Procédure devant la cour :
Par une requête et un mémoire enregistrés les 9 juin 2015 et 9 février 2016, la société Eurovia Lorraine, représentée par MeA..., demande à la cour :
1°) d'annuler le jugement n° 1202856 du tribunal administratif de Strasbourg du 8 avril 2015;
2°) à titre principal, de rejeter la demande de la commune de Maizières- les-Vic ;
3°) à titre subsidiaire, de réformer le jugement en ce qu'il a sous-estimé les responsabilités de la commune et de l'Etat dans la survenance des désordres ;
4°) de mettre à la charge de la commune de Maizières-les-Vic une somme de 3 000 euros à lui verser au titre des dispositions des l'article L. 761-1 du code de justice administrative.
Elle soutient que :
- les premiers juges ont mésestimé la part de responsabilité de l'Etat et de la commune dans la survenance des désordres ;
- la commune a commis d'autres fautes dans la survenance des désordres qui n'ont pas été retenues par le tribunal à raison du défaut d'entretien des fossés de drainage, de l'absence de mise en place de barrières de dégel, de la négligence face aux désordres constatés ;
- la part de responsabilité de l'Etat est supérieure à 20% dès lors qu'il a manqué à sa mission de conception du projet, de contrôle quant à la qualité des matériaux et n'a pas pris en compte l'aspect hydraulique des travaux ;
- l'indemnisation du préjudice de la commune doit être diminuée par application d'un coefficient de vétusté et par suite, de la réfaction de la TVA.

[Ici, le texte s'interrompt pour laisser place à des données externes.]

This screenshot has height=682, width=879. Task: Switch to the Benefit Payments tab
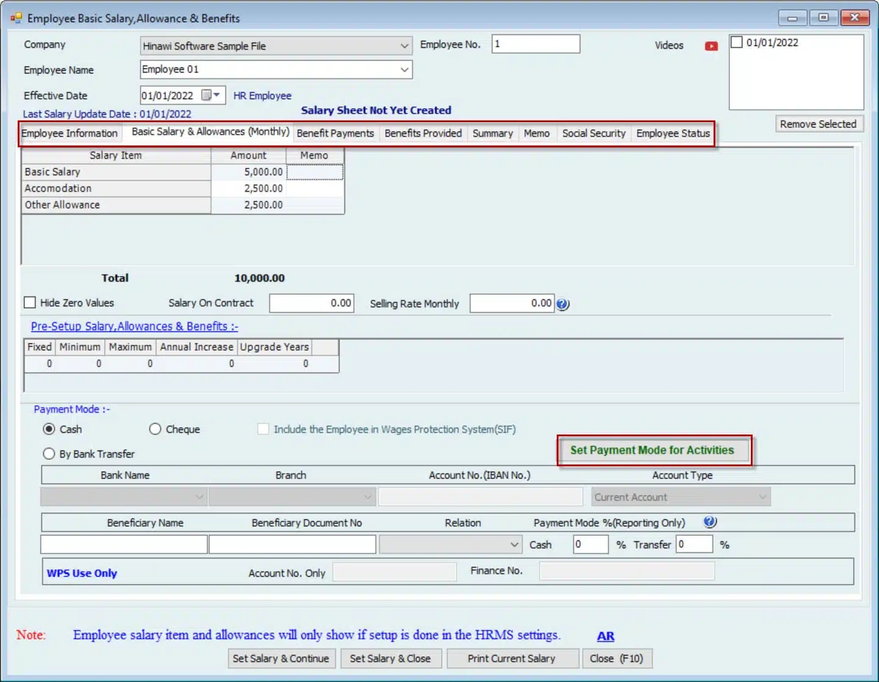335,133
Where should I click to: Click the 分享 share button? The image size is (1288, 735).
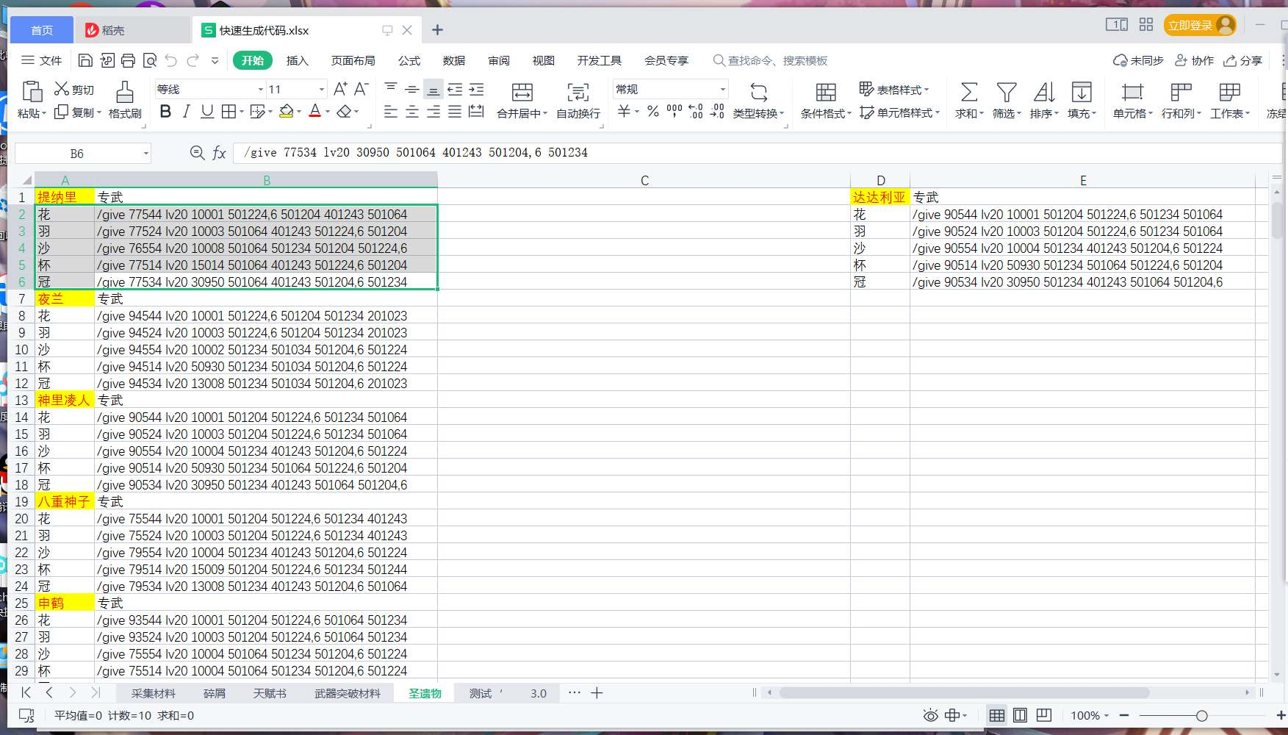(1243, 60)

Par un mémoire enregistré le 28 janvier 2016, le ministre de l'agriculture, de l'agroalimentaire et de la forêt, conclut au rejet de la requête.
Il soutient qu'aucun des moyens relatif au partage de responsabilité n'est fondé.
Par un mémoire enregistré le 5 février 2016, la commune de Maizières-les-Vic conclut au rejet de la requête et demande de mettre à la charge de la société Eurovia Lorraine une somme de 3 500 euros à lui verser au titre des dispositions de l'article L. 761-1 du code de justice administrative.
Elle soutient que :
- c'est à juste titre que les premiers juges ont retenu une part de responsabilité à hauteur de 5% à l'égard de la commune et de 20% à l'égard de l'Etat ;
- aucun coefficient de vétusté ne peut être retenu ;
- la commune ne pourra récupérer la TVA sur les factures qui lui seront présentées car elle n'est pas assujettie à la TVA.
Vu les autres pièces des dossiers.
Vu :
- le code des marchés publics ;
- le code de justice administrative.
Les parties ont été régulièrement averties du jour de l'audience.
Ont été entendus au cours de l'audience publique :
- le rapport de Mme Steinmetz-Schies, premier conseiller,
- les conclusions de M. Favret, rapporteur public,
- et les observations de Me B...pour la commune de Maizières-les-Vic.
Considérant ce qui suit :
1. La commune de Maizières-les-Vic a fait réaliser, à l'occasion d'une opération de remembrement, des travaux de réfection de la voirie des chemins ruraux. Elle en a confié, par un marché en date du 31 janvier 2003, la maîtrise d'oeuvre à la direction départementale de l'agriculture et de la forêt (DDAF) de la Moselle. Les travaux ont été réceptionnés sans réserve le 4 juin 2003.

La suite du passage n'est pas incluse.